Example for LineFollowerSim application:

Example

Run with Webots launcher

Choose this one in case the simulation waits for more than one robot. Adapt the robot name in the platformio.ini.

See (Single Simulation and Multiple Local Extern Robot Controllers)[https://cyberbotics.com/doc/guide/running-extern-robot-controllers?tab-os=windows#single-simulation-and-multiple-local-extern-robot-controllers] for details.

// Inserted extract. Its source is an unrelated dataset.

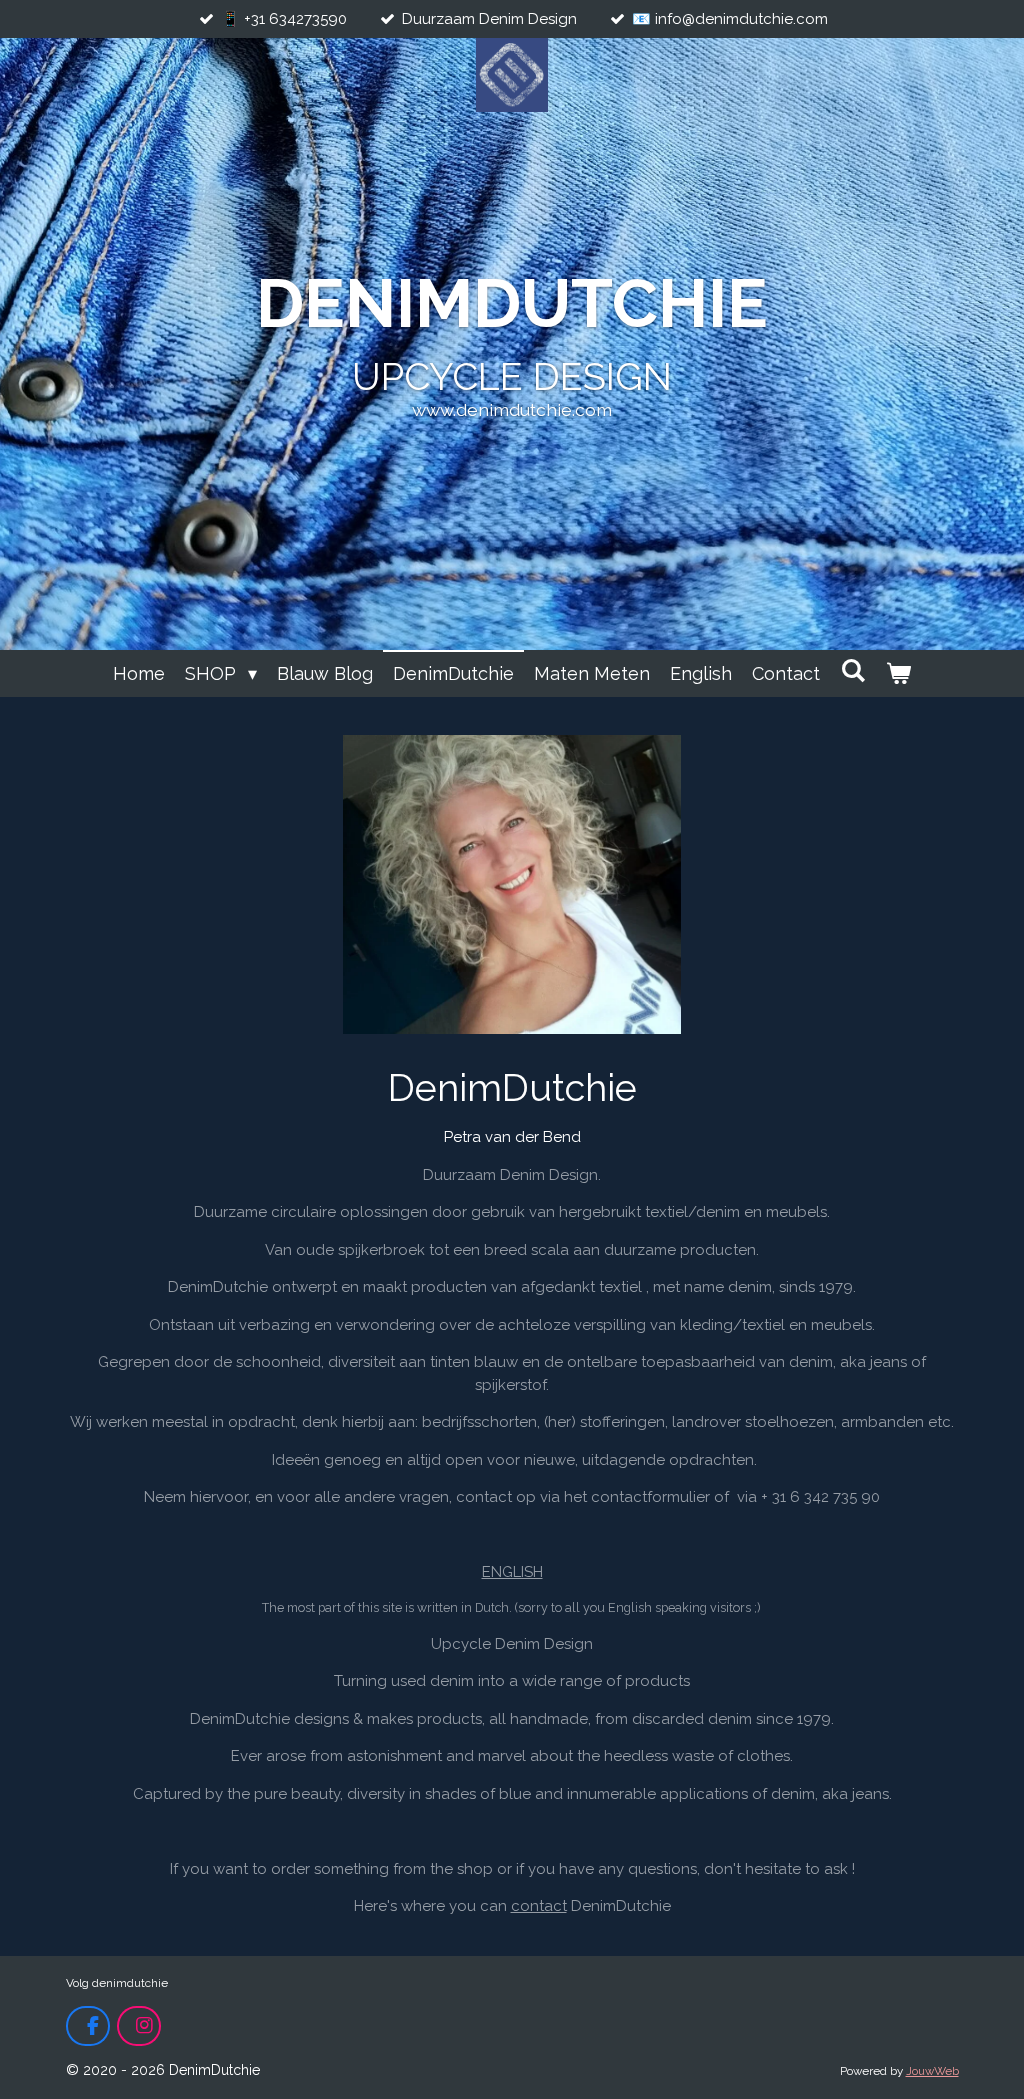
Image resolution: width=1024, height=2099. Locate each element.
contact (539, 1906)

PlatformIO project tasks --> <APP-NAME> --> Custom --> WebotsLauncher

Example for LineFollowerSim application:

Example

Run via terminal

  1. Open a command line (shell) and change to the folder with the built executable in .pio/build/LineFollowerSim. This folder contains all necessary shared libraries as well.
  2. Start the executable.

Running the robot on track

  1. Click in the simulation on the display to focus the simulation.
  2. Now the keyboard keys a, b and c can be used to control the robot according to the implemented application logic.

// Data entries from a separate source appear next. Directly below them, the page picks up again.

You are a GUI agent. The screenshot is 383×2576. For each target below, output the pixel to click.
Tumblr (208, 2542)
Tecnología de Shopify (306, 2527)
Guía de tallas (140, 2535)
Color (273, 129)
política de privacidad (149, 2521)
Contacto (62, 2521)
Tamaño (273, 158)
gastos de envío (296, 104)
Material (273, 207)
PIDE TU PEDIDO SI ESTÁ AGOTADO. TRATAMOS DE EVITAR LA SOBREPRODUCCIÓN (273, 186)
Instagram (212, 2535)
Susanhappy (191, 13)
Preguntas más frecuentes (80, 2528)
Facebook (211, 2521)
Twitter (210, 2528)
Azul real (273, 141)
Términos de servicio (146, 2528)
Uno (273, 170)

Communicate with the DroidControlShip

The communication with the DroidControlShip goes via a Webots serial connection, which is disabled by default.

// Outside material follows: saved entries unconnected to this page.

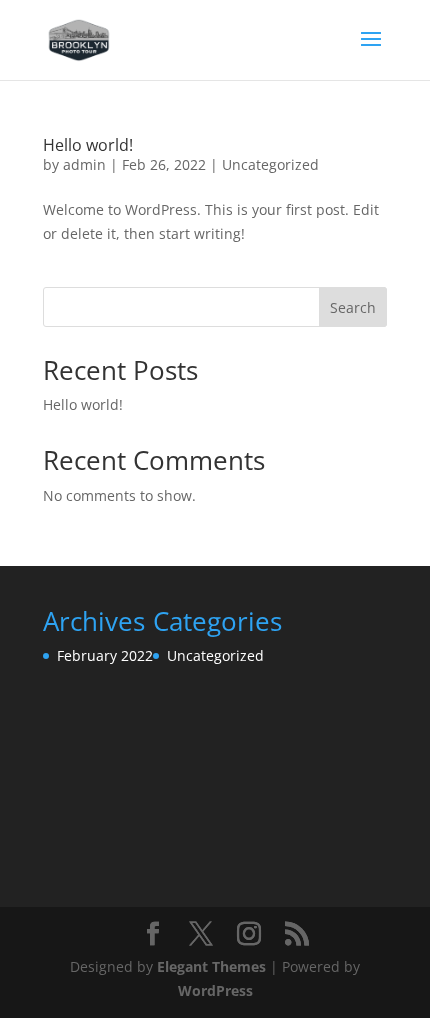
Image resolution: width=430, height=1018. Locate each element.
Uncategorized (270, 164)
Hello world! (88, 145)
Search (353, 307)
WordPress (215, 990)
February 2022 (105, 655)
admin (84, 164)
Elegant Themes (211, 966)
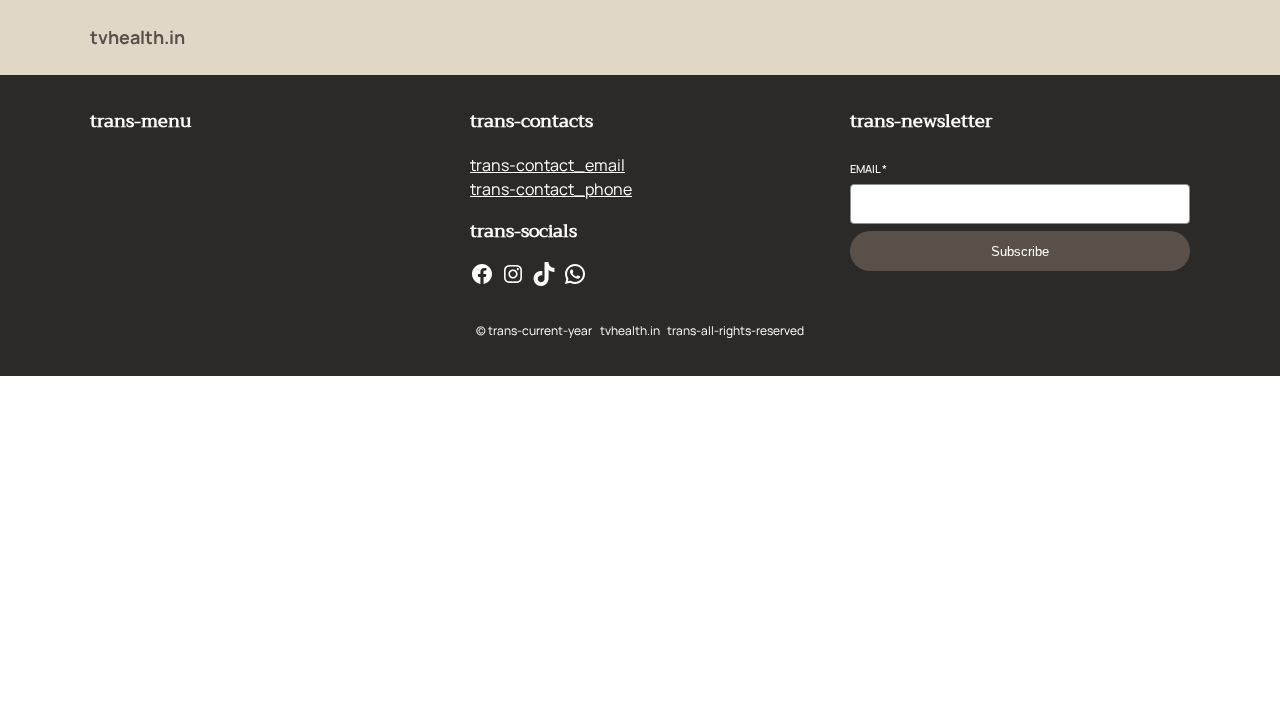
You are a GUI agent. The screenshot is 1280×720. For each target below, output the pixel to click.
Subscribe (1020, 251)
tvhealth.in (137, 37)
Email (868, 168)
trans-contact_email (547, 165)
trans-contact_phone (551, 189)
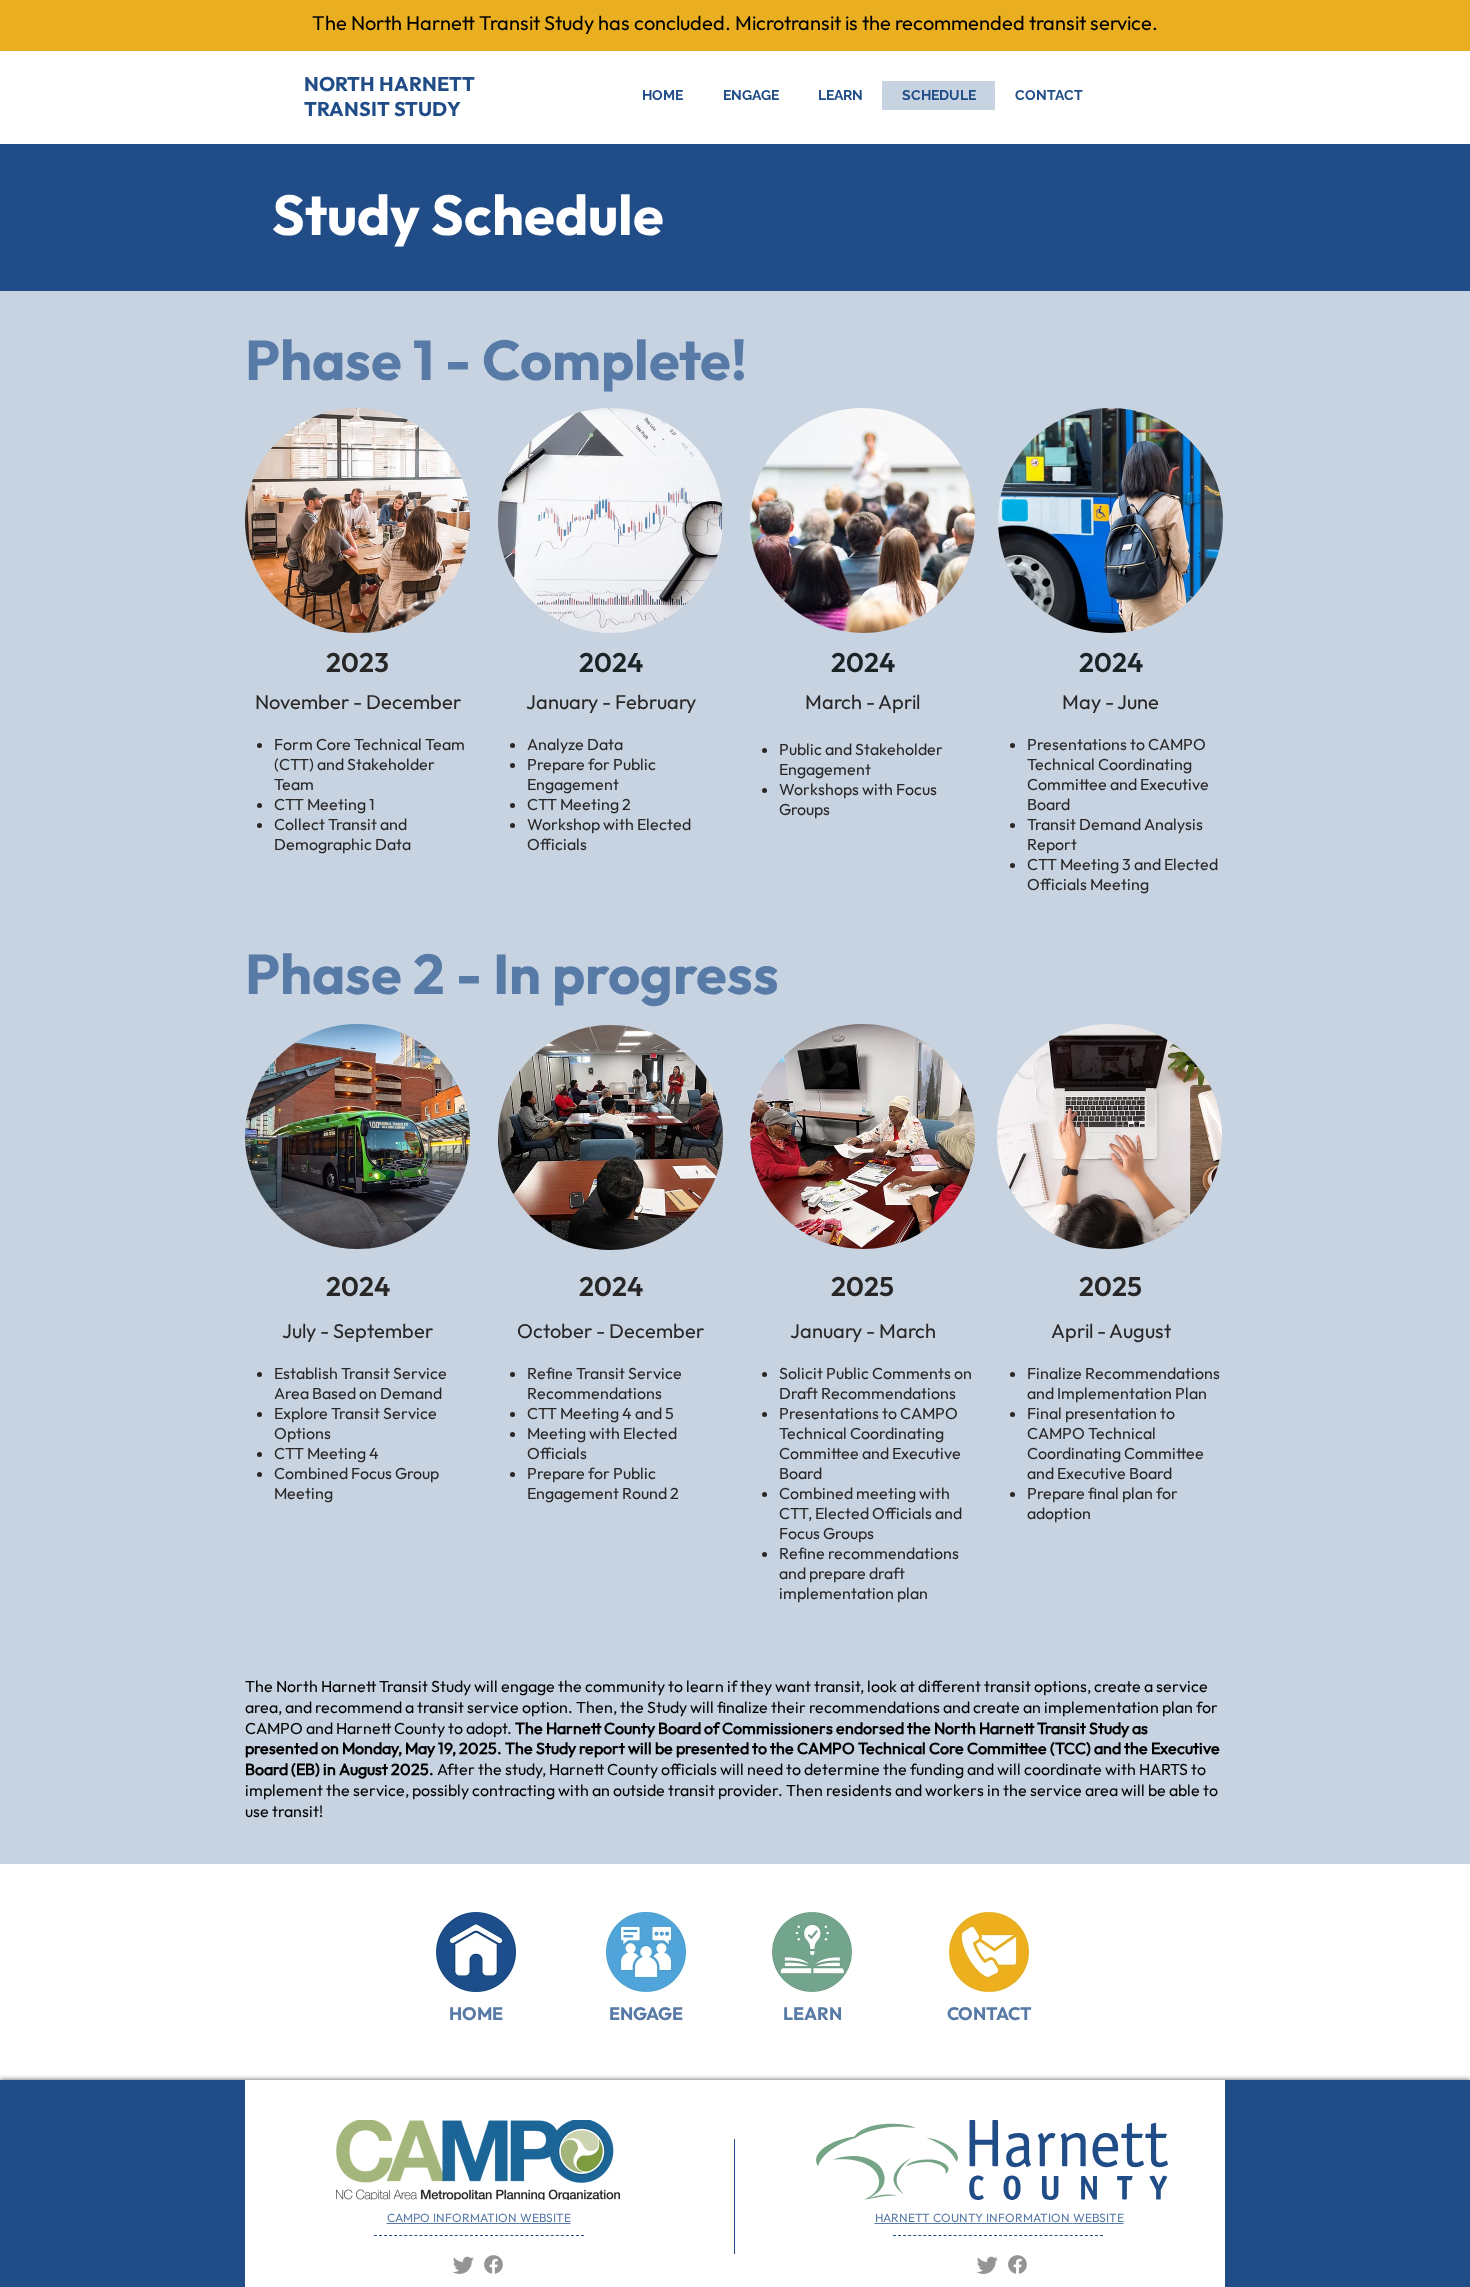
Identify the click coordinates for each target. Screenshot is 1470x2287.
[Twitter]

Use the -c flag to enable it with default channels (see webots_robot_serial_rx_channel and webots_robot_serial_tx_channel in platformio.ini). Note, this will disable the standard logging, because the serial communication uses the SerialMuxProt procotol for data interchange.

$ program.exe -c

For simplicity a Platformio project task was added, which enables the Webots serial connection as well.

Example

The target

Build and flash procedure

  1. PlatformIO project tasks --> <APP-NAME> --> General --> Build
    • For the target use only the applications with "Target" as postfix, e.g. LineFollowerTarget.
  2. Start the bootloader by triggering twice the reset button. The yellow led will start blinking for 10s. Note, after 10s the target will leave the bootloader!
  3. PlatformIO project tasks --> <APP-NAME> --> General --> Upload
  4. Ready.

Example for the LineFollowerTarget application:

Example

The Applications

Application Description Standalone DroidControlShop Required Webots World
Calib Application used for motor speed calibration. Yes No ./webots/worlds/LargeTrack.wbt ./webots/worlds/LineFollowerTrack.wbt
ConvoyLeader A line follower, providing information to the DroidControlShip in a convoy leader role. No Yes ./webots/worlds/zumo_with_com_system/PlatoonTrack.wbt
ConvoyFollower Convoy follower, providing information to the DroidControlShip to drive to its target. No Yes ./webots/worlds/zumo_with_com_system/PlatoonTrack.wbt
LineFollower Just a line follower, using a PID controller with differential drive and odometry. Yes No ./webots/worlds/ETrack.wbt ./webots/worlds/LargeTrack.wbt ./webots/worlds/LineFollowerTrack.wbt
LineFollowerSimple Just a simple line follower, using a PID controller. Yes No ./webots/worlds/ETrack.wbt ./webots/worlds/LargeTrack.wbt ./webots/worlds/LineFollowerTrack.wbt
RemoteControl The robot is remote controlled by e.g. the DroidControlShip in a convoy follower role. No Yes ./webots/world/zumo_with_com_system/*
SensorFusion The robot provides odometry and inertial data to the DroidControlShip, which calculates the sensor fusion based location information. No Yes ./webots/worlds/zumo_with_com_system/LineFollowerTrack.wbt
Test Only for testing purposes on native environment. Yes No N/A

Documentation

Used Libraries

Library Description License
ArduinoNative The Arduino for native environment. MIT
SerialMuxProt Multiplexing Communication Protocol MIT
ZumoHALATmega32u4 C++ HAL for ATmega32u4 on the Pololu Zumo32u4 MIT
ZumoHALInterfaces Abstract C++ HAL interfaces MIT
ZumoHALWebots C++ HAL for Webots simulation of the Pololu Zumo32u4 MIT

Issues, Ideas And Bugs

If you have further ideas or you found some bugs, great! Create a issue or if you are able and willing to fix it by yourself, clone the repository and create a pull request.

License

The whole source code is published under the MIT license. Consider the different licenses of the used third party libraries too!

Contribution

Unless you explicitly state otherwise, any contribution intentionally submitted for inclusion in the work by you, shall be licensed as above, without any additional terms or conditions.